- [ACTIVITY]:
Return the entries exactly. Images are not part of the copy.

- [GIVEN RECORDS]:
● ● ●

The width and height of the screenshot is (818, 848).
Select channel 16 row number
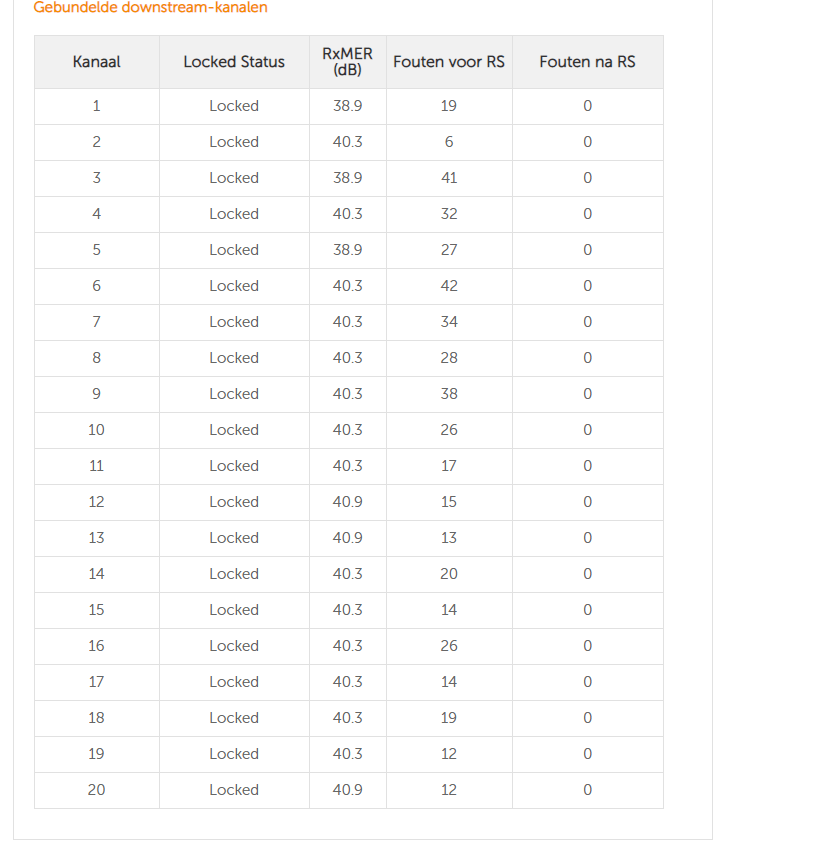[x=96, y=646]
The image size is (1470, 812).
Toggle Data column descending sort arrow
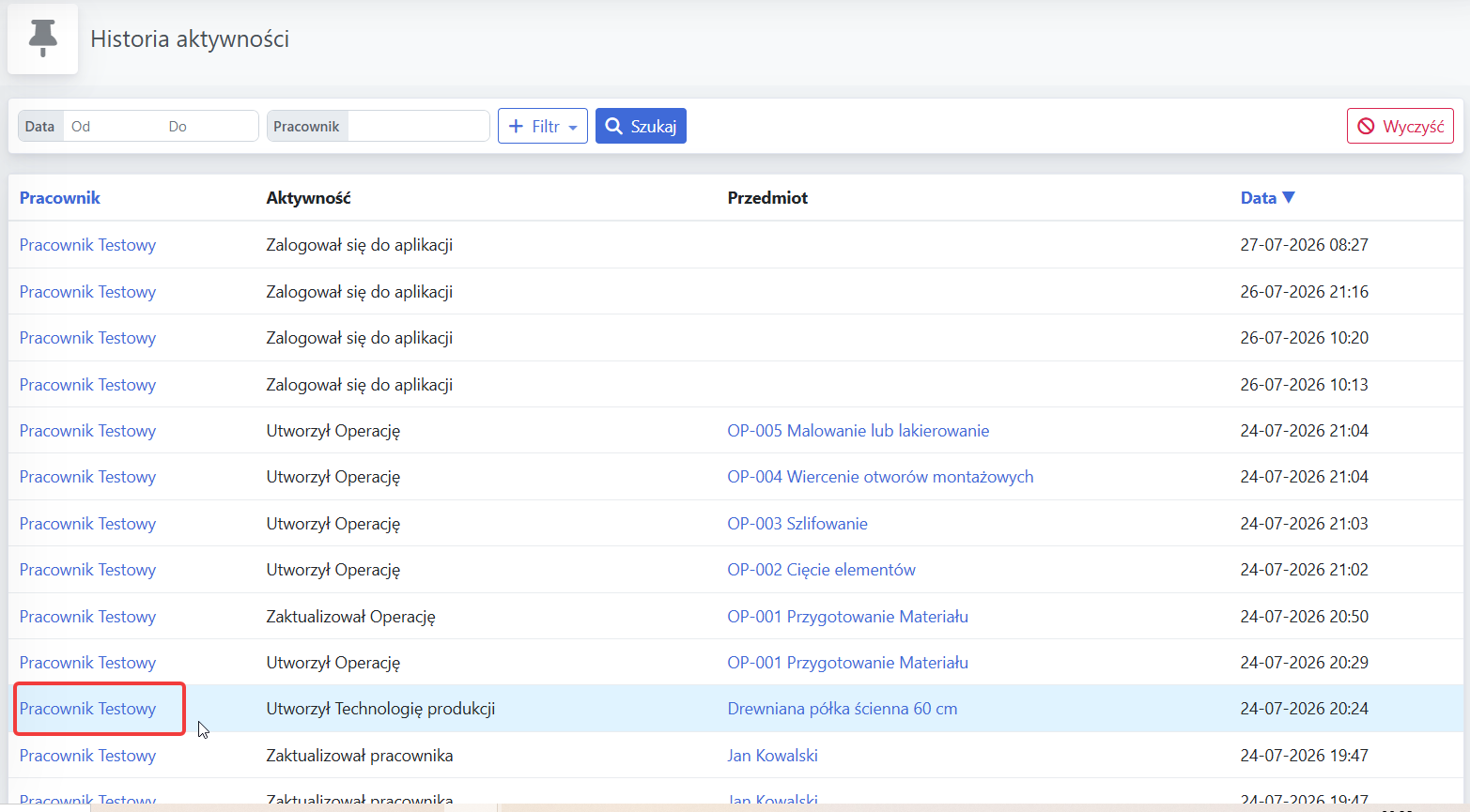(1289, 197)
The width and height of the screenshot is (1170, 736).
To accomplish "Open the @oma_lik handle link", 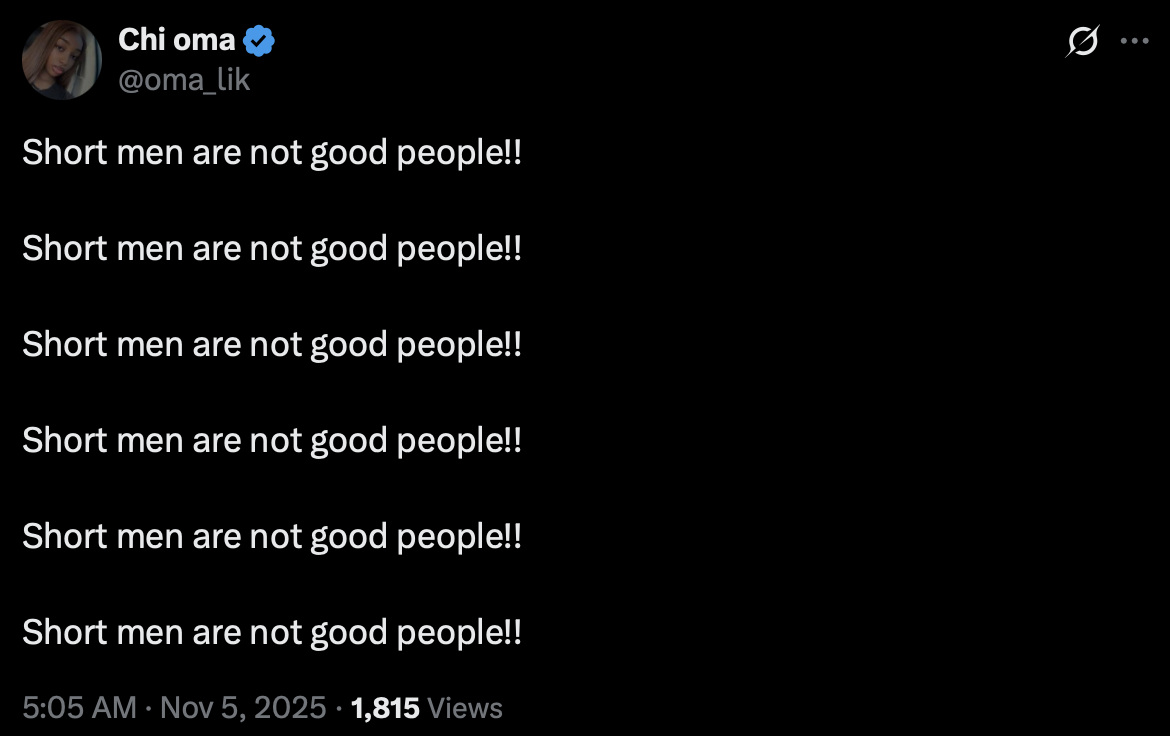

● ● ●

- [EXERCISE RESPONSE]:
The width and height of the screenshot is (818, 848).
Select channel 16 row number
[x=96, y=646]
The image size is (1470, 812).
Toggle Data column descending sort arrow
(1289, 197)
The width and height of the screenshot is (1170, 736).
To accomplish "Open the @oma_lik handle link", 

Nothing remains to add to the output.